■ Aim of the task ■
For this exercise, copy exactly every line from the one holding "Screen dimensions: 1412x840" through the end of the data, both included. Omit pictures.
BEGIN
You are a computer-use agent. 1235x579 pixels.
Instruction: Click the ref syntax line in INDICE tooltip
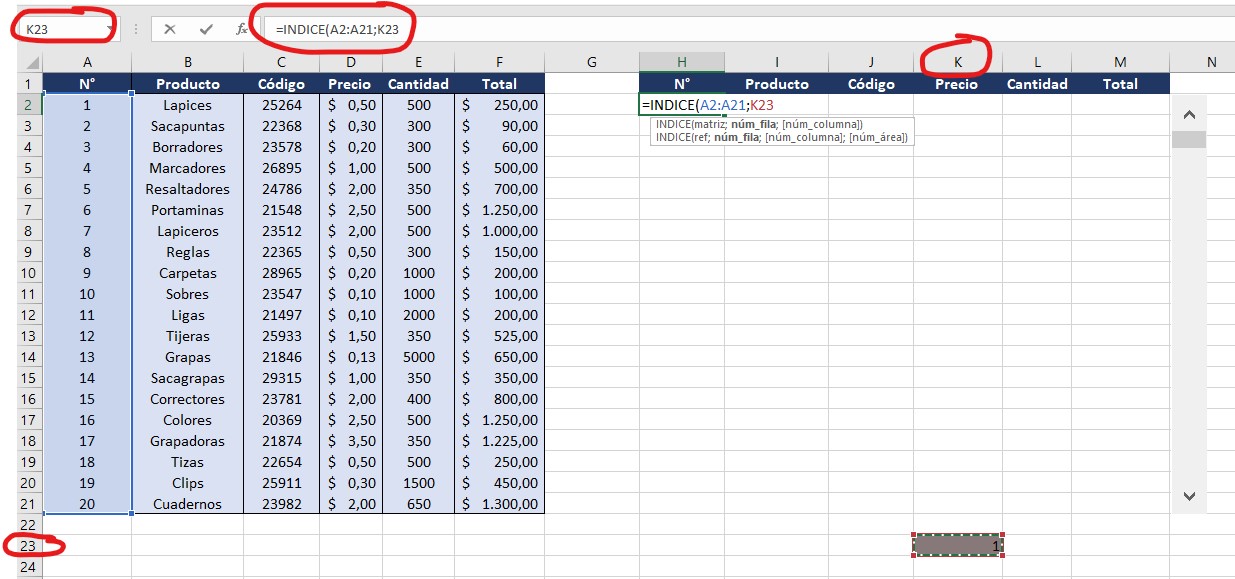tap(781, 137)
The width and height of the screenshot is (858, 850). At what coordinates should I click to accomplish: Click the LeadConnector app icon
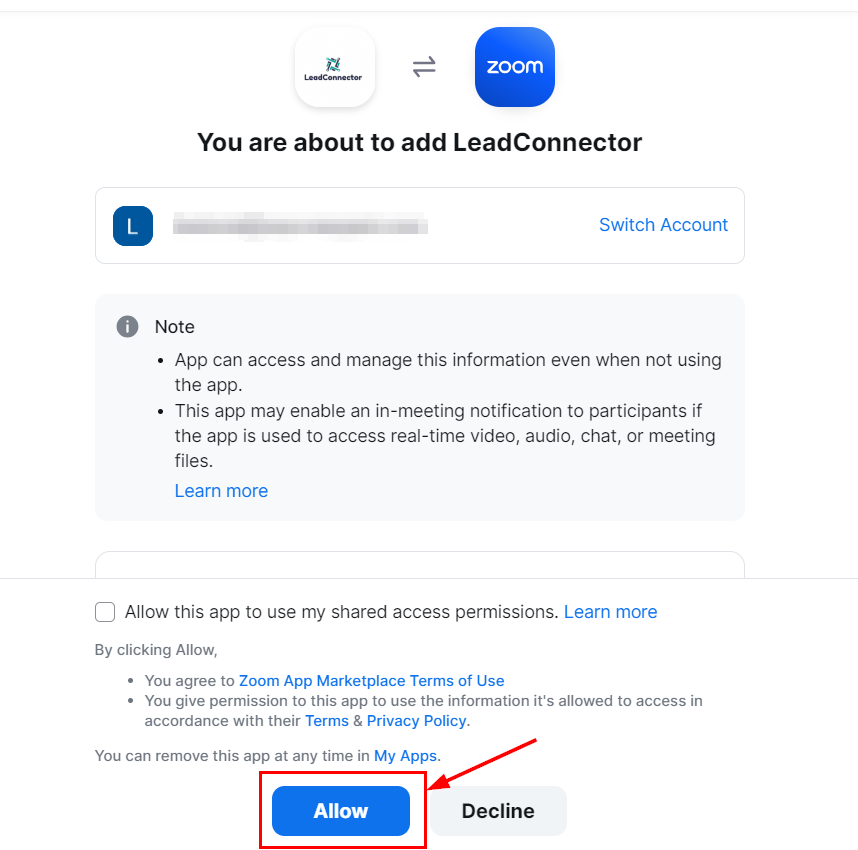335,67
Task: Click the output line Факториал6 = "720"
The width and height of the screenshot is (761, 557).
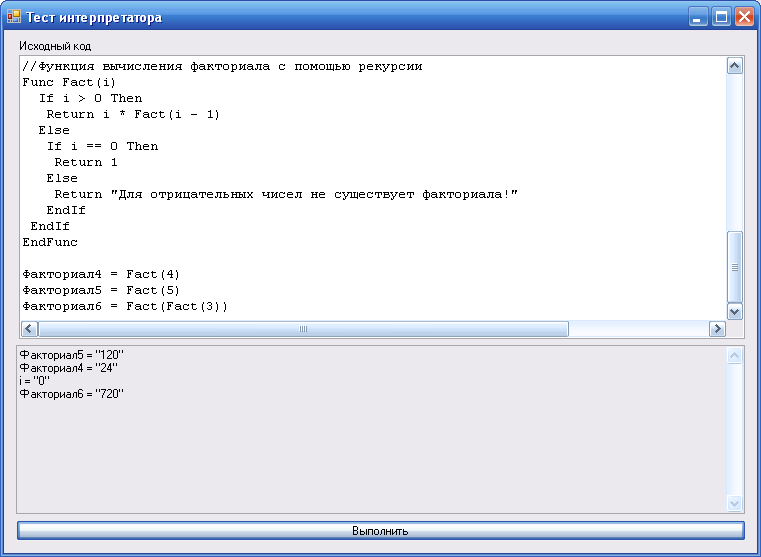Action: click(72, 393)
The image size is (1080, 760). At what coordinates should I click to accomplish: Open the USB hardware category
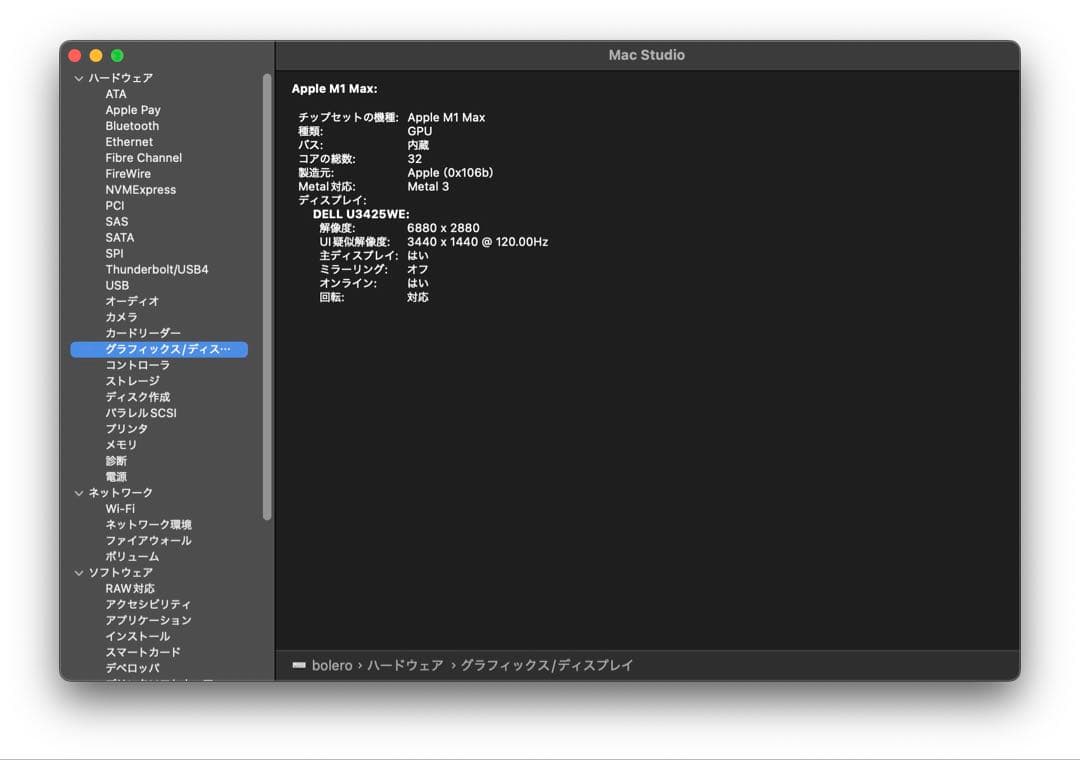pos(115,285)
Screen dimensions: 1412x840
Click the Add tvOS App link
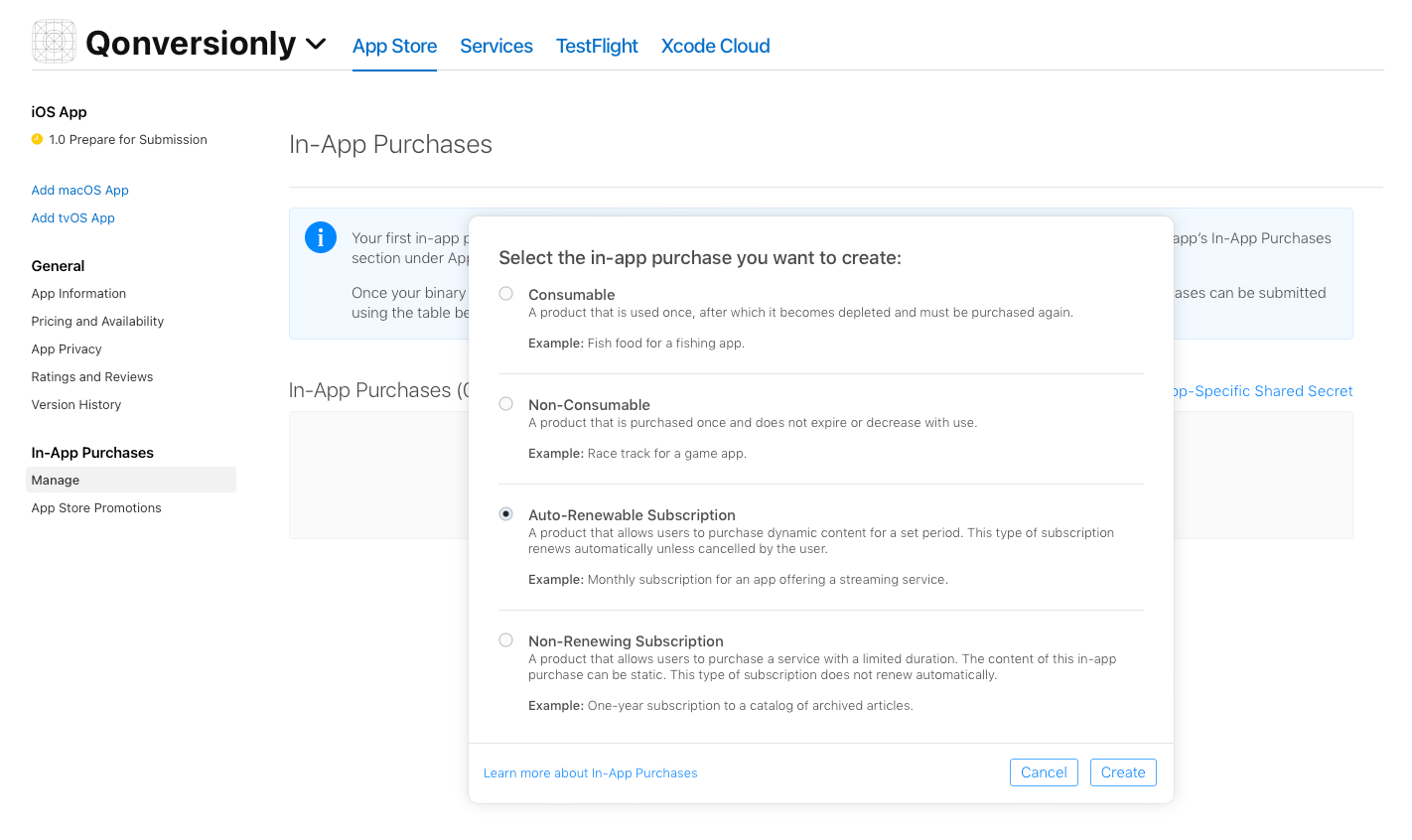[x=73, y=217]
END
■ Solution for this problem ■
Screen dimensions: 1412x840
Click the Add tvOS App link
[x=73, y=217]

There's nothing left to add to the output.